Member of the Kansas House of Representatives from the 1st district
- In office January 11, 1971 – 1983
- Preceded by: Leroy Brunson
- Succeeded by: Pat Weaver

Personal details
- Born: June 19, 1929 Quapaw, Oklahoma
- Died: March 23, 2006 (aged 76) Baxter Springs, Kansas
- Party: Democratic
- Spouse: Pat Weaver
- Children: 5 (3 sons, 2 daughters)

= Fred Weaver =

American politician

Fred Leo Weaver (June 19, 1929-March 23, 2006) was an American politician who served as a member of the Kansas House of Representatives from 1971 to 1983. Born in Quapaw, Oklahoma, Weaver married Patricia Weaver (née Gardner) in 1950 in Baxter Springs, Kansas, where he would spend most of his life.

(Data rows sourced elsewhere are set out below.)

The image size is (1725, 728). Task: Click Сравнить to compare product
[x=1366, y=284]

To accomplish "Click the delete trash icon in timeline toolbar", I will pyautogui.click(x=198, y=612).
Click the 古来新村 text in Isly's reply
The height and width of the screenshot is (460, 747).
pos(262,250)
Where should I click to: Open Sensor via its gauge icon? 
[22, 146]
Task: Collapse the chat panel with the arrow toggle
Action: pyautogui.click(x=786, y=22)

Weaver worked as a farmer in southeastern Kansas, and also ran a construction company. He was elected to the Kansas House of Representatives in the 1970 elections, serving from 1971 to 1983. During his time in the legislature, he was elected leader of the Democratic caucus. In 1983, Weaver resigned from the legislature after accepting an appointment to the Kansas State Board of Tax Appeals from Governor John W. Carlin; Weaver's wife Pat replaced him in the legislature. Fred Weaver served for on the tax board for six years. He died in 2006.